- [Exercise directions]: Give the data below again exactly as it stands. Omit the pictures.
::::
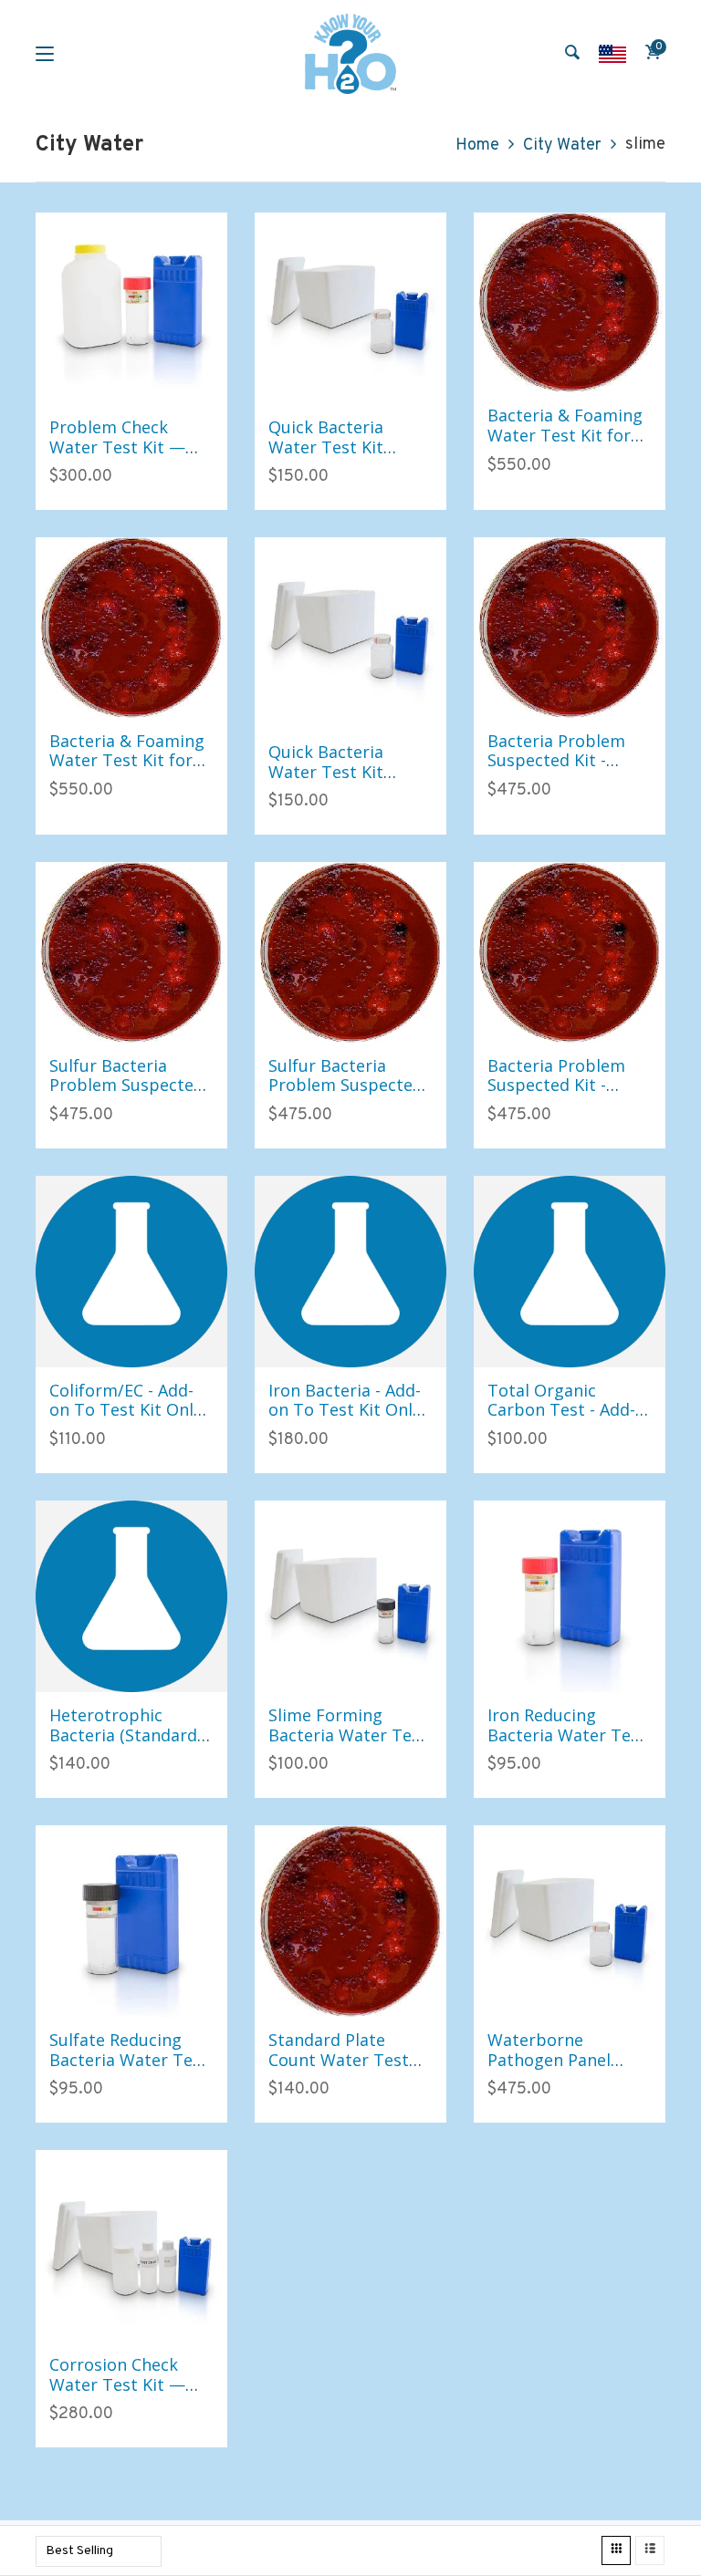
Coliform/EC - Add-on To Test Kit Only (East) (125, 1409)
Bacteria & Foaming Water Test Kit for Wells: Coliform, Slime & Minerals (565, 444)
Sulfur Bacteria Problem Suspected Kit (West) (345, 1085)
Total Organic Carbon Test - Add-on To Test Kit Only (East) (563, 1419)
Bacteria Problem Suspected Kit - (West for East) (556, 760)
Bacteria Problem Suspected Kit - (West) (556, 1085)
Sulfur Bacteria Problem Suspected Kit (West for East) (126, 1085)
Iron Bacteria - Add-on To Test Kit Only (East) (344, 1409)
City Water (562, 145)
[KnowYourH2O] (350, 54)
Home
::::
- [Result for this task]:
Coliform/EC - Add-on To Test Kit Only (East) (125, 1409)
Bacteria & Foaming Water Test Kit for Wells: Coliform, Slime & Minerals (565, 444)
Sulfur Bacteria Problem Suspected Kit (West) (345, 1085)
Total Organic Carbon Test - Add-on To Test Kit Only (East) (563, 1419)
Bacteria Problem Suspected Kit - (West for East) (556, 760)
Bacteria Problem Suspected Kit - (West) (556, 1085)
Sulfur Bacteria Problem Suspected Kit (West for East) (126, 1085)
Iron Bacteria - Add-on To Test Kit Only (East) (344, 1409)
City Water (562, 145)
[KnowYourH2O] (350, 54)
Home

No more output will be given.